Sources of Finance (Private Sector) Flashcards
What is Owner’s Equity (Sole Trader and Partnership only)?
This refers to money invested by the owner/partner into the business.
What are the advantages of Owner’s Equity?
The money does not have to be repaid.
No interest has to be paid.
What is a disadvantage of Owner’s Equity?
There may be insufficient money to fund the business.
What is a Bank Loan?
This refers to a sum on money lent from the bank which has to be repaid with interest over an agreed number of years.
What are the advantages of a Bank Loan?
The money can be obtained in one lump sum.
Repayments can be spread over several years so budgeting is easier.
What are the disadvantages of a Bank Loan?
Interest has to be paid.
Small businesses may find it hard to obtain a bank loan and may have to pay higher rates of interest.
What is a Grant?
This refers to a sum of money received from the Local Council, Government or Lottery for a specific purpose.

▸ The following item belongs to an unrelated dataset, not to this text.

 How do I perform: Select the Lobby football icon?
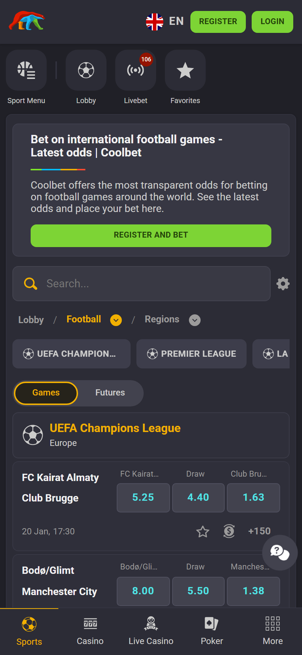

What are the advantages of a Grant?
The money doe not have to be repaid.
A large amount of money can be received at one time.
What are the disadvantages of a Grant?
There will be certain restrictions as to what the money can be used for.
Time consuming and complex application process.
What are Re-Invested Profits?
This refers to profit left over at the ned of the year that has not been shared with owner(s).
What is a advantage of Re-Invested Profits?
There are no extra costs (eg interest to be paid).
What is a disadvantages of Re-Invested Profits?
There may be insufficient money to fund the business.
What is a Mortgage?
This is a loan specifically for the purchase of property.
What is a advantage of a Mortgage?
Amount can be repaid over a long period of time (eg 25 years).
What are the disadvantages of a Mortgage?
Interest has to be paid.
If repayments are not made then the property may be repossessed.